Her pride in my transformation was warmth between us. But underneath was something more primal—arousal at seeing me in complete control, anticipation of how thoroughly I was going to claim her once we were safe.
The Raptor's loading ramp extended fully as the crew coordinated the final extraction. Jessa handled the piloting while Thoryn helped load traumatized prisoners. My crew had come through exactly when needed.
"All aboard," Jessa called. "Consortium reinforcements incoming—five minutes out."
We helped the rescued prisoners board while the crew managed the extraction.
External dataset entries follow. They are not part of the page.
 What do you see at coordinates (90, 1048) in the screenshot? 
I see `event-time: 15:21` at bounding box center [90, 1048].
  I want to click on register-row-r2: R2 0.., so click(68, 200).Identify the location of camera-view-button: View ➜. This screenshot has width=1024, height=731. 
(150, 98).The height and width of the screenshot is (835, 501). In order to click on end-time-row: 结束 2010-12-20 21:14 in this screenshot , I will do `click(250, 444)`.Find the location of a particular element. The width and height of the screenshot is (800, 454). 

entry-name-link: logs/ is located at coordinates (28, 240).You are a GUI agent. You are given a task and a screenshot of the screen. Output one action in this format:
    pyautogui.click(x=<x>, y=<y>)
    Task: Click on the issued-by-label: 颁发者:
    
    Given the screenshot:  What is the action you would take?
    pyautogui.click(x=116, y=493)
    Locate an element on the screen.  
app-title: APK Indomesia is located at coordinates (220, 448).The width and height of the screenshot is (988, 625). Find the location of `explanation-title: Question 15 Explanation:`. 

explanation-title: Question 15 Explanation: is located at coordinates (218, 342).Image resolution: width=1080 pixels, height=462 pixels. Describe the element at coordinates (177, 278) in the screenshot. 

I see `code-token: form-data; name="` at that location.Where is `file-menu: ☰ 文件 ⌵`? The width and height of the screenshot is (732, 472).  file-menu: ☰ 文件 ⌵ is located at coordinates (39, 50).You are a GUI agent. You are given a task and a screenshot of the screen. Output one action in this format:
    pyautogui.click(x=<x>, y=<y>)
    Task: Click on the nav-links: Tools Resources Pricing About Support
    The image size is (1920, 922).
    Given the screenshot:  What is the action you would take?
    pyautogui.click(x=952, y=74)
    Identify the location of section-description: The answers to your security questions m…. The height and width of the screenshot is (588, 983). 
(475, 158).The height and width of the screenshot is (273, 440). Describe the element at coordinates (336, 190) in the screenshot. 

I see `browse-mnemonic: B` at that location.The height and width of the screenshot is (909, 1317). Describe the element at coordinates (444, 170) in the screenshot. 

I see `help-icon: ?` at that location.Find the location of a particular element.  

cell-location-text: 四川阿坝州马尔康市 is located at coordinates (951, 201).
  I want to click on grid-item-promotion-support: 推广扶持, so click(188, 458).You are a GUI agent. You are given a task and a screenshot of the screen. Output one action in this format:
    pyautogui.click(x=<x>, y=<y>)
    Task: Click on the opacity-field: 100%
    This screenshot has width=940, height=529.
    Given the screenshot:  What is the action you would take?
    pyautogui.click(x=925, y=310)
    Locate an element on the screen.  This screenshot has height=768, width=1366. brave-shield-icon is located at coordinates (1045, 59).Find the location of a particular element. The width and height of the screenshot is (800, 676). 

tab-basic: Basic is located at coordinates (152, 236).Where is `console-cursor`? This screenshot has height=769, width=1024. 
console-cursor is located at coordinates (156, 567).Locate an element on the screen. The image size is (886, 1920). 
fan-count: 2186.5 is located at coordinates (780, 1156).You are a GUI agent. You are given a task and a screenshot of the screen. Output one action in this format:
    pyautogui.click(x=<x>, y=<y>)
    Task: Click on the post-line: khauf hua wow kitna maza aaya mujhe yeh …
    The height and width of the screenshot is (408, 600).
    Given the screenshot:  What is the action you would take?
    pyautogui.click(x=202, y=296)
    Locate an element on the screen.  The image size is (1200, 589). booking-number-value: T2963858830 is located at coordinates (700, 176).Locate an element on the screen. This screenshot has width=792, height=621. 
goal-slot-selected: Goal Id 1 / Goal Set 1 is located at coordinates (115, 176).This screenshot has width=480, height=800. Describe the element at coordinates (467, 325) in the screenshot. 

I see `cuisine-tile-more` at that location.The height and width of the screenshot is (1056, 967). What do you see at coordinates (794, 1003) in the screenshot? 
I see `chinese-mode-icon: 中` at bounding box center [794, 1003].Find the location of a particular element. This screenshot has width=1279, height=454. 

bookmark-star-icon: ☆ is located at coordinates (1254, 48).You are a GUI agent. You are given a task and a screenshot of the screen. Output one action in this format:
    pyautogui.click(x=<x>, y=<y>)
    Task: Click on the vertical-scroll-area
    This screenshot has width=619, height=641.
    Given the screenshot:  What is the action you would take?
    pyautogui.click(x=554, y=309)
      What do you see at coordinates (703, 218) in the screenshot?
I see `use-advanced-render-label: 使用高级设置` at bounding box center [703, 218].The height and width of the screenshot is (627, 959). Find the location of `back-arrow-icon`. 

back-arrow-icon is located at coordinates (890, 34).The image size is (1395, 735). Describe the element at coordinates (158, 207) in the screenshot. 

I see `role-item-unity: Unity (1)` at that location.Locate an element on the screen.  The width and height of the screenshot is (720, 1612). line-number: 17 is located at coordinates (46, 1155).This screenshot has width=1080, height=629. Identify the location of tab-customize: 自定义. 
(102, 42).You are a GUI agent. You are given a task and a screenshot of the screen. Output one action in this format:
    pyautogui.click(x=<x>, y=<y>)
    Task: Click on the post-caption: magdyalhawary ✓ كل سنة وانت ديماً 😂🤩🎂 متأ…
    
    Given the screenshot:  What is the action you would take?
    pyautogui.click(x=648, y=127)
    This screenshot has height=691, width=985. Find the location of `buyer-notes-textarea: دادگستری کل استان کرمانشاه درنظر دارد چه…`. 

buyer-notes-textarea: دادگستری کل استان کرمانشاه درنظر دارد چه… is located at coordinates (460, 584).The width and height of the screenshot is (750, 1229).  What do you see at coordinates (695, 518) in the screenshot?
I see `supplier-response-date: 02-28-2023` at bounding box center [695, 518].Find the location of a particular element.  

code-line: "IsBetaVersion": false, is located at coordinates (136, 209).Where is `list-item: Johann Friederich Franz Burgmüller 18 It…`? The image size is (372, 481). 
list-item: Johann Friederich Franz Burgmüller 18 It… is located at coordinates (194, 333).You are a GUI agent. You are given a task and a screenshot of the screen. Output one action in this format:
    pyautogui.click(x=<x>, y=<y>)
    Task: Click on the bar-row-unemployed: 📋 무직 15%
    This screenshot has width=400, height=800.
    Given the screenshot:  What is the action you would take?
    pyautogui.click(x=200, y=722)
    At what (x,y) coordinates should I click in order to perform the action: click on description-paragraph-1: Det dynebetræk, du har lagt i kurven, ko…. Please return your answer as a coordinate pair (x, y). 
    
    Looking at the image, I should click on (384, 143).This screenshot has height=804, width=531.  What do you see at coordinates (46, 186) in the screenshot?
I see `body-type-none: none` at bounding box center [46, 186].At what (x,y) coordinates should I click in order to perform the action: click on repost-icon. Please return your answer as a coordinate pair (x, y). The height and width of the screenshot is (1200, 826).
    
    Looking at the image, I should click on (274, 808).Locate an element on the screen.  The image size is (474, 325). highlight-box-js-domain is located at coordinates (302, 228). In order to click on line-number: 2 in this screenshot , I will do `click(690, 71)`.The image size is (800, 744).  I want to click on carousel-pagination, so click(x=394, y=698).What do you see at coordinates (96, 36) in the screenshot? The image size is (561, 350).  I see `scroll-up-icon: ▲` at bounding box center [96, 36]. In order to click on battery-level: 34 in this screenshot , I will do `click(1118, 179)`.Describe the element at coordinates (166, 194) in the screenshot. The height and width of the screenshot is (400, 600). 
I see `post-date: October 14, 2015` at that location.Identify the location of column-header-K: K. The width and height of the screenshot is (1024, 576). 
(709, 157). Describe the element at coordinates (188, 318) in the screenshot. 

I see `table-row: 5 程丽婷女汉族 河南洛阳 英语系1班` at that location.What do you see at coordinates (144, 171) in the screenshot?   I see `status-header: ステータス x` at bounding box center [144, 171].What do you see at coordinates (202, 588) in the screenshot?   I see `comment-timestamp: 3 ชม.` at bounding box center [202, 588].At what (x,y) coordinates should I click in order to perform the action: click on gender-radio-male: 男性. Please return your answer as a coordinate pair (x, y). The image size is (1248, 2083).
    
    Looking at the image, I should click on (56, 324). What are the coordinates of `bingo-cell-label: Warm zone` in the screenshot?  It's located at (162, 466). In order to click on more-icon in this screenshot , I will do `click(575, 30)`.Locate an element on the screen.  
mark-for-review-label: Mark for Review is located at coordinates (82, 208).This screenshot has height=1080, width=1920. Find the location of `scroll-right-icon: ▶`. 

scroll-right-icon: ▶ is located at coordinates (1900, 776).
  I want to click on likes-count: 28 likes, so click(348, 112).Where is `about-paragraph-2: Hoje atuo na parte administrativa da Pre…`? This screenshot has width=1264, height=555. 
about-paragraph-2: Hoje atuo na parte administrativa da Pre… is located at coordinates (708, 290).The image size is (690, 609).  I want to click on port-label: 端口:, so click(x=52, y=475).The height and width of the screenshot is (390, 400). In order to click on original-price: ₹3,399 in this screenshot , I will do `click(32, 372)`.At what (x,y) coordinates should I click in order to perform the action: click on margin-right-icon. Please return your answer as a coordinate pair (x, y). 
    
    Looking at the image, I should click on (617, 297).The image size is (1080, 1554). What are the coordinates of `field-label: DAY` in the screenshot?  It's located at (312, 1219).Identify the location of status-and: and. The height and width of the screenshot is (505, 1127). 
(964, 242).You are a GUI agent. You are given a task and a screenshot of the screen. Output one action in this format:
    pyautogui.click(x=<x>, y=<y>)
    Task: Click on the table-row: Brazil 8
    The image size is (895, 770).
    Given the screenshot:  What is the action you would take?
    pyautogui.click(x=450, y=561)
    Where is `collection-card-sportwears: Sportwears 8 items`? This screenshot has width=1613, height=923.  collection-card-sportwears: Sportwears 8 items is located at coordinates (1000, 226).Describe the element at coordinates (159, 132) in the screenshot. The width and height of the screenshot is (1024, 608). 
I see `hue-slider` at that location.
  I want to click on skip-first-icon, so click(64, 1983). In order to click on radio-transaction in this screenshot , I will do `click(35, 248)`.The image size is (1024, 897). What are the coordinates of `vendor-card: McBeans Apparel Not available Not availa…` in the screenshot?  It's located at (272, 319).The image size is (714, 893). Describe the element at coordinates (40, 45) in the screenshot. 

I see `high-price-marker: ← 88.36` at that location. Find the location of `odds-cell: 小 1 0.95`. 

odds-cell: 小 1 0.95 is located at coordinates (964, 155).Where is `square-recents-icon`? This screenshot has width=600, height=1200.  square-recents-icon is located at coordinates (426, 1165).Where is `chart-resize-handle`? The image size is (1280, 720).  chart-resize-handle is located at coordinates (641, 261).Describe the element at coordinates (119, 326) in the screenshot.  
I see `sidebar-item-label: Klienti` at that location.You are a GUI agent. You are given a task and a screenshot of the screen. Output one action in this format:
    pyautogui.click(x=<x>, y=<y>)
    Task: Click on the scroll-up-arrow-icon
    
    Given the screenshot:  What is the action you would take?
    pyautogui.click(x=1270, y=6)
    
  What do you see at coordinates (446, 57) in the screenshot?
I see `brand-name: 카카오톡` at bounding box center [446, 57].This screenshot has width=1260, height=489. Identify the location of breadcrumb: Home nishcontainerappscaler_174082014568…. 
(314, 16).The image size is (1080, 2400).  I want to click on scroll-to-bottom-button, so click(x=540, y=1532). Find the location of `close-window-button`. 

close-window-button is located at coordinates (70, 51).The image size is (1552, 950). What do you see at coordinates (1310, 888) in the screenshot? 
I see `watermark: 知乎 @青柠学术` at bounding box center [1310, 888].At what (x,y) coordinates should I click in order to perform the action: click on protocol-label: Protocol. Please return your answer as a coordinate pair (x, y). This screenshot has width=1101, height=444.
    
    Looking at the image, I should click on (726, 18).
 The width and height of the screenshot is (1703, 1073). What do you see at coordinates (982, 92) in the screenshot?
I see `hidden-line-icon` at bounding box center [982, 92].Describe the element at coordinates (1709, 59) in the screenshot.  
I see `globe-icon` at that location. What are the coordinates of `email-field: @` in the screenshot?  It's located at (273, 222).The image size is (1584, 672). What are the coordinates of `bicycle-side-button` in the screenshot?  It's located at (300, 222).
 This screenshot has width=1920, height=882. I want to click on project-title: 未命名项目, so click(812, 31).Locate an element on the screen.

But as the ship lifted away from the facility, all I could focus on was the woman whose hand was warm in mine.
She'd risked everything to save me, proven herself capable of operations that would challenge trained soldiers, and reminded me that love was stronger than any weapon our enemies possessed.
"No regrets?" she asked as we settled into the ship for departure, her body warm against my side.
"Only that it took me so long to trust what we have," I replied, pulling her closer while the facility disappeared beneath us. "You magnificent, deadly woman. You saved more than my life back there."
"What did I save?"
"My faith in what real connection looks like," I said, meaning every word. "My understanding that shared strength is better than controlled strength."
Her smile was radiant, a promise of beautiful chaos to come. "Good. Because I'm planning to spend the rest of our lives proving that freely chosen bonds are always stronger than forced ones."
The promise sent anticipation racing between us that was unrelated to escape and everything to do with the future we'd chosen. Whatever came next, we'd face it as partners proven unbreakable by whatever horrors our enemies devised.
But first, I intended to show my deadly mate exactly how proud I was of her strength—and exactly who she belonged to. When we were safe, when we had privacy, I would remind her in the most thorough way possible that she was mine, and I was hers, and nothing in the galaxy could change that truth.